__Task requirements__:
In the auction listing for Nandalal Bose's "Untitled (Temple on Hill Top)," what medium is the work made in?
--- Start of Supplied text ---
细节
NANDALAL BOSE (1882-1966)
Untitled (Temple on Hill Top)
signed and dated in Bengali and bearing personal seal of the artist (lower left)
ink on rice paper
11 7/8 x 17 7/8 in. (30.2 x 45.4 cm.)
Executed in 1960
来源
Formerly from the collection of the artist
Thence by descent

拍品专文

What was exceptional about Nandalal was his aesthetic integrity and his abiding vision. This vision identified the world as it is, the environment of nature, with the inner environment of mind and imagination. To Nandalal humanity was only a part of the Universal life and art, therefore, nature was re-experienced or revealed, a natural manifestation. Because of this implicit commitment, this cardinal concept, the best of Nandalal's works embody the spontaneity and explicitness of sentient life. The landscape is identifiable with nature as it manifests rhythm, the inherent principle of nature. Trees, birds in flight, the undulation of the land, distances, atmosphere, the mood project not only a pictorial reality but an emotive response as well. The delineation is direct at the same time it is interpretative and sensitive. (R. Bartholomew, 'Preface', Nandalal Bose Centenary Volume, New Delhi, 1983, p. 5)
--- End of Supplied text ---
--- Start of Supplied data ---
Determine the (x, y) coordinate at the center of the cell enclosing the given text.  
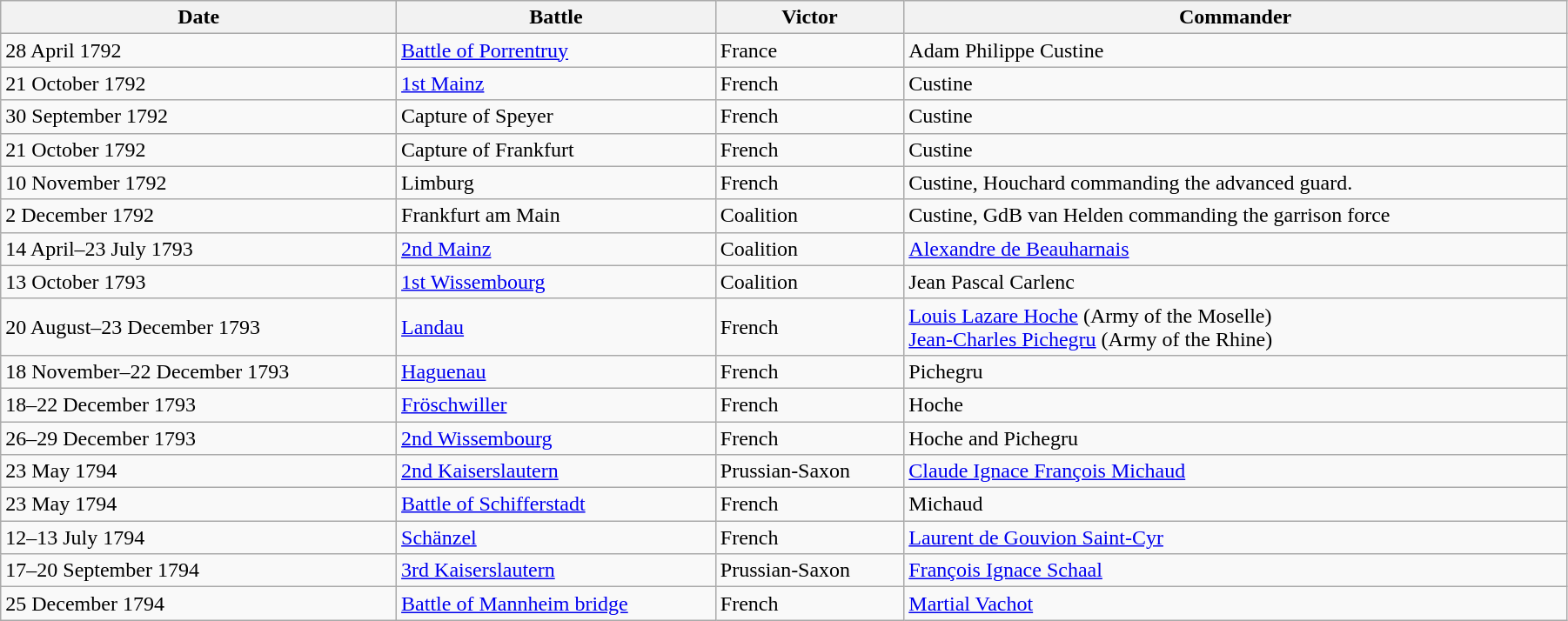
Louis Lazare Hoche (Army of the Moselle)Jean-Charles Pichegru (Army of the Rhine) (1236, 327)
Commander (1236, 17)
25 December 1794 (198, 604)
12–13 July 1794 (198, 538)
Martial Vachot (1236, 604)
Claude Ignace François Michaud (1236, 472)
14 April–23 July 1793 (198, 249)
Limburg (557, 183)
Michaud (1236, 505)
Frankfurt am Main (557, 216)
3rd Kaiserslautern (557, 571)
2nd Kaiserslautern (557, 472)
François Ignace Schaal (1236, 571)
18 November–22 December 1793 (198, 372)
Laurent de Gouvion Saint-Cyr (1236, 538)
Pichegru (1236, 372)
2nd Wissembourg (557, 438)
2 December 1792 (198, 216)
Battle of Schifferstadt (557, 505)
17–20 September 1794 (198, 571)
28 April 1792 (198, 50)
Custine, Houchard commanding the advanced guard. (1236, 183)
Schänzel (557, 538)
Capture of Frankfurt (557, 150)
Landau (557, 327)
20 August–23 December 1793 (198, 327)
1st Wissembourg (557, 282)
1st Mainz (557, 84)
Hoche and Pichegru (1236, 438)
Victor (809, 17)
26–29 December 1793 (198, 438)
France (809, 50)
Haguenau (557, 372)
Date (198, 17)
Capture of Speyer (557, 117)
10 November 1792 (198, 183)
30 September 1792 (198, 117)
Battle of Porrentruy (557, 50)
13 October 1793 (198, 282)
2nd Mainz (557, 249)
Battle (557, 17)
Fröschwiller (557, 405)
Jean Pascal Carlenc (1236, 282)
Hoche (1236, 405)
18–22 December 1793 (198, 405)
Alexandre de Beauharnais (1236, 249)
Custine, GdB van Helden commanding the garrison force (1236, 216)
Battle of Mannheim bridge (557, 604)
Adam Philippe Custine (1236, 50)
Search for the cell housing the specified text and yield its (X, Y) center coordinate. 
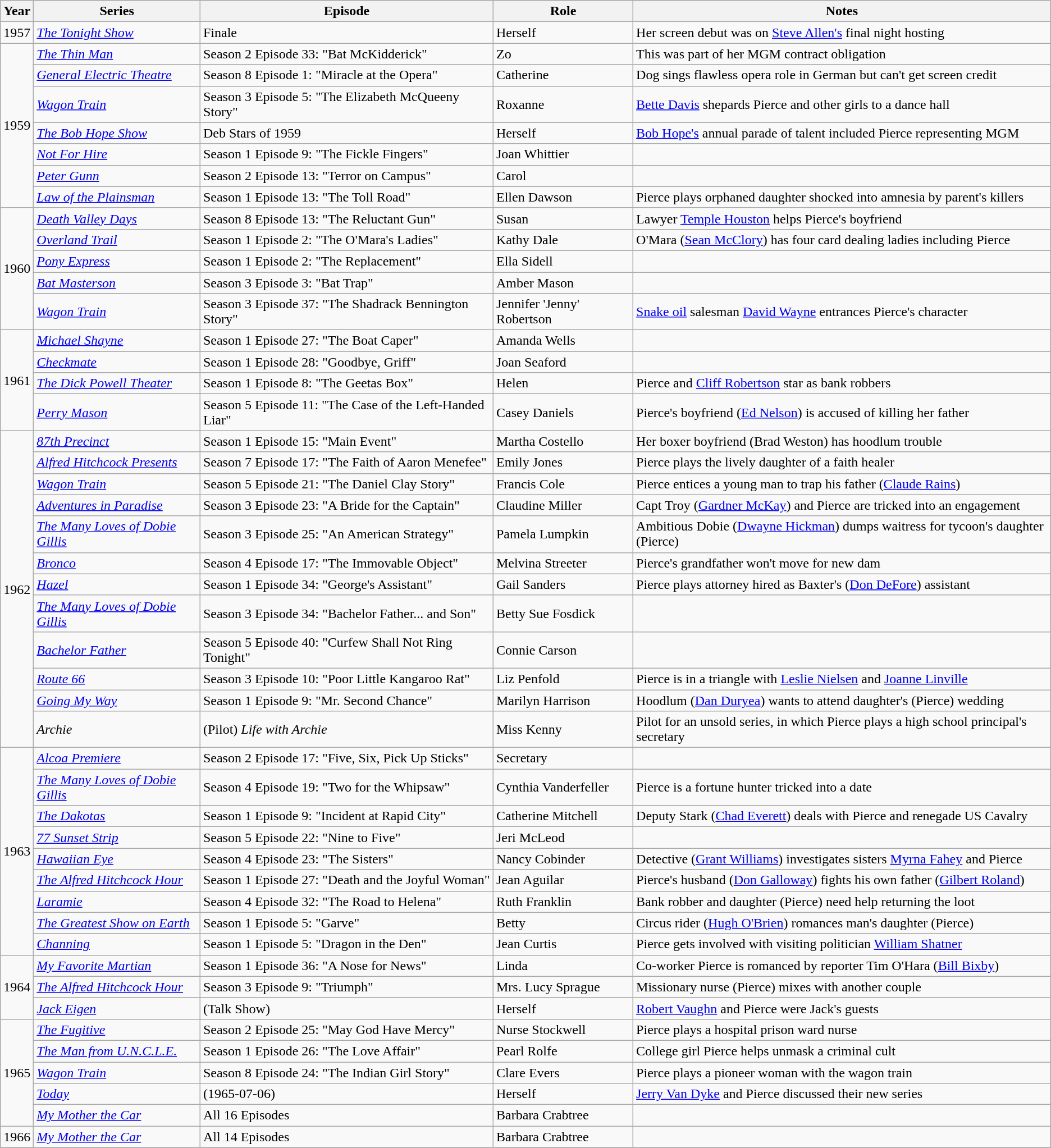
Finale (346, 33)
Deb Stars of 1959 (346, 133)
Dog sings flawless opera role in German but can't get screen credit (842, 75)
Season 1 Episode 8: "The Geetas Box" (346, 383)
Cynthia Vanderfeller (563, 787)
The Thin Man (117, 54)
1965 (17, 1072)
Today (117, 1094)
Zo (563, 54)
Season 3 Episode 37: "The Shadrack Bennington Story" (346, 312)
Not For Hire (117, 154)
Going My Way (117, 700)
Season 1 Episode 26: "The Love Affair" (346, 1051)
Casey Daniels (563, 412)
Series (117, 11)
Pierce plays orphaned daughter shocked into amnesia by parent's killers (842, 197)
Catherine (563, 75)
Snake oil salesman David Wayne entrances Pierce's character (842, 312)
Jennifer 'Jenny' Robertson (563, 312)
Pierce is a fortune hunter tricked into a date (842, 787)
Gail Sanders (563, 584)
1957 (17, 33)
Francis Cole (563, 484)
Route 66 (117, 679)
Pilot for an unsold series, in which Pierce plays a high school principal's secretary (842, 730)
Jack Eigen (117, 1008)
Amber Mason (563, 282)
Season 2 Episode 33: "Bat McKidderick" (346, 54)
The Dick Powell Theater (117, 383)
Season 1 Episode 2: "The Replacement" (346, 261)
O'Mara (Sean McClory) has four card dealing ladies including Pierce (842, 240)
Catherine Mitchell (563, 816)
College girl Pierce helps unmask a criminal cult (842, 1051)
Pamela Lumpkin (563, 534)
Ruth Franklin (563, 902)
Season 1 Episode 27: "The Boat Caper" (346, 341)
Season 3 Episode 5: "The Elizabeth McQueeny Story" (346, 104)
Miss Kenny (563, 730)
Perry Mason (117, 412)
Amanda Wells (563, 341)
This was part of her MGM contract obligation (842, 54)
Circus rider (Hugh O'Brien) romances man's daughter (Pierce) (842, 923)
Season 8 Episode 24: "The Indian Girl Story" (346, 1073)
Nurse Stockwell (563, 1030)
Pony Express (117, 261)
Hawaiian Eye (117, 859)
The Fugitive (117, 1030)
Pierce plays attorney hired as Baxter's (Don DeFore) assistant (842, 584)
Notes (842, 11)
Season 4 Episode 17: "The Immovable Object" (346, 563)
Bette Davis shepards Pierce and other girls to a dance hall (842, 104)
Betty Sue Fosdick (563, 613)
Season 3 Episode 10: "Poor Little Kangaroo Rat" (346, 679)
Alcoa Premiere (117, 758)
Pierce gets involved with visiting politician William Shatner (842, 944)
Season 1 Episode 15: "Main Event" (346, 441)
Lawyer Temple Houston helps Pierce's boyfriend (842, 218)
Bank robber and daughter (Pierce) need help returning the loot (842, 902)
Season 1 Episode 28: "Goodbye, Griff" (346, 362)
Season 4 Episode 23: "The Sisters" (346, 859)
The Tonight Show (117, 33)
Detective (Grant Williams) investigates sisters Myrna Fahey and Pierce (842, 859)
My Favorite Martian (117, 966)
Season 8 Episode 13: "The Reluctant Gun" (346, 218)
Roxanne (563, 104)
Season 2 Episode 25: "May God Have Mercy" (346, 1030)
All 16 Episodes (346, 1116)
Pierce is in a triangle with Leslie Nielsen and Joanne Linville (842, 679)
Death Valley Days (117, 218)
Season 8 Episode 1: "Miracle at the Opera" (346, 75)
Archie (117, 730)
Pearl Rolfe (563, 1051)
Alfred Hitchcock Presents (117, 463)
Kathy Dale (563, 240)
Michael Shayne (117, 341)
Season 4 Episode 19: "Two for the Whipsaw" (346, 787)
1959 (17, 126)
The Dakotas (117, 816)
Season 1 Episode 9: "Mr. Second Chance" (346, 700)
Bat Masterson (117, 282)
Martha Costello (563, 441)
Bob Hope's annual parade of talent included Pierce representing MGM (842, 133)
Season 4 Episode 32: "The Road to Helena" (346, 902)
Bronco (117, 563)
Season 1 Episode 36: "A Nose for News" (346, 966)
Connie Carson (563, 650)
Linda (563, 966)
General Electric Theatre (117, 75)
Law of the Plainsman (117, 197)
Season 1 Episode 27: "Death and the Joyful Woman" (346, 880)
Clare Evers (563, 1073)
Ella Sidell (563, 261)
Emily Jones (563, 463)
Helen (563, 383)
Laramie (117, 902)
Ellen Dawson (563, 197)
The Man from U.N.C.L.E. (117, 1051)
Season 5 Episode 21: "The Daniel Clay Story" (346, 484)
Capt Troy (Gardner McKay) and Pierce are tricked into an engagement (842, 505)
Season 3 Episode 9: "Triumph" (346, 987)
Jean Aguilar (563, 880)
Pierce plays a hospital prison ward nurse (842, 1030)
Marilyn Harrison (563, 700)
Deputy Stark (Chad Everett) deals with Pierce and renegade US Cavalry (842, 816)
Missionary nurse (Pierce) mixes with another couple (842, 987)
Hazel (117, 584)
Hoodlum (Dan Duryea) wants to attend daughter's (Pierce) wedding (842, 700)
Channing (117, 944)
Season 3 Episode 25: "An American Strategy" (346, 534)
Pierce's grandfather won't move for new dam (842, 563)
Nancy Cobinder (563, 859)
Season 7 Episode 17: "The Faith of Aaron Menefee" (346, 463)
77 Sunset Strip (117, 838)
Pierce's husband (Don Galloway) fights his own father (Gilbert Roland) (842, 880)
Season 5 Episode 22: "Nine to Five" (346, 838)
Season 1 Episode 5: "Dragon in the Den" (346, 944)
1966 (17, 1137)
Bachelor Father (117, 650)
Adventures in Paradise (117, 505)
Season 1 Episode 5: "Garve" (346, 923)
(Talk Show) (346, 1008)
Jeri McLeod (563, 838)
Co-worker Pierce is romanced by reporter Tim O'Hara (Bill Bixby) (842, 966)
87th Precinct (117, 441)
1960 (17, 268)
Liz Penfold (563, 679)
Season 3 Episode 23: "A Bride for the Captain" (346, 505)
(Pilot) Life with Archie (346, 730)
Checkmate (117, 362)
Claudine Miller (563, 505)
Role (563, 11)
Year (17, 11)
Pierce plays a pioneer woman with the wagon train (842, 1073)
Susan (563, 218)
All 14 Episodes (346, 1137)
Pierce and Cliff Robertson star as bank robbers (842, 383)
Her boxer boyfriend (Brad Weston) has hoodlum trouble (842, 441)
Season 1 Episode 9: "The Fickle Fingers" (346, 154)
Robert Vaughn and Pierce were Jack's guests (842, 1008)
Joan Whittier (563, 154)
Mrs. Lucy Sprague (563, 987)
Pierce's boyfriend (Ed Nelson) is accused of killing her father (842, 412)
Jean Curtis (563, 944)
Season 1 Episode 2: "The O'Mara's Ladies" (346, 240)
Season 3 Episode 3: "Bat Trap" (346, 282)
Season 2 Episode 13: "Terror on Campus" (346, 176)
The Greatest Show on Earth (117, 923)
1961 (17, 381)
Season 3 Episode 34: "Bachelor Father... and Son" (346, 613)
Carol (563, 176)
(1965-07-06) (346, 1094)
Overland Trail (117, 240)
Peter Gunn (117, 176)
Season 1 Episode 13: "The Toll Road" (346, 197)
1964 (17, 987)
The Bob Hope Show (117, 133)
Betty (563, 923)
Ambitious Dobie (Dwayne Hickman) dumps waitress for tycoon's daughter (Pierce) (842, 534)
Season 2 Episode 17: "Five, Six, Pick Up Sticks" (346, 758)
1963 (17, 852)
Pierce entices a young man to trap his father (Claude Rains) (842, 484)
Episode (346, 11)
1962 (17, 590)
Her screen debut was on Steve Allen's final night hosting (842, 33)
Season 5 Episode 11: "The Case of the Left-Handed Liar" (346, 412)
Secretary (563, 758)
Jerry Van Dyke and Pierce discussed their new series (842, 1094)
Melvina Streeter (563, 563)
Pierce plays the lively daughter of a faith healer (842, 463)
Season 1 Episode 34: "George's Assistant" (346, 584)
Joan Seaford (563, 362)
Season 5 Episode 40: "Curfew Shall Not Ring Tonight" (346, 650)
Season 1 Episode 9: "Incident at Rapid City" (346, 816)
--- End of Supplied data ---
__Exercise solution__:
Ink on rice paper.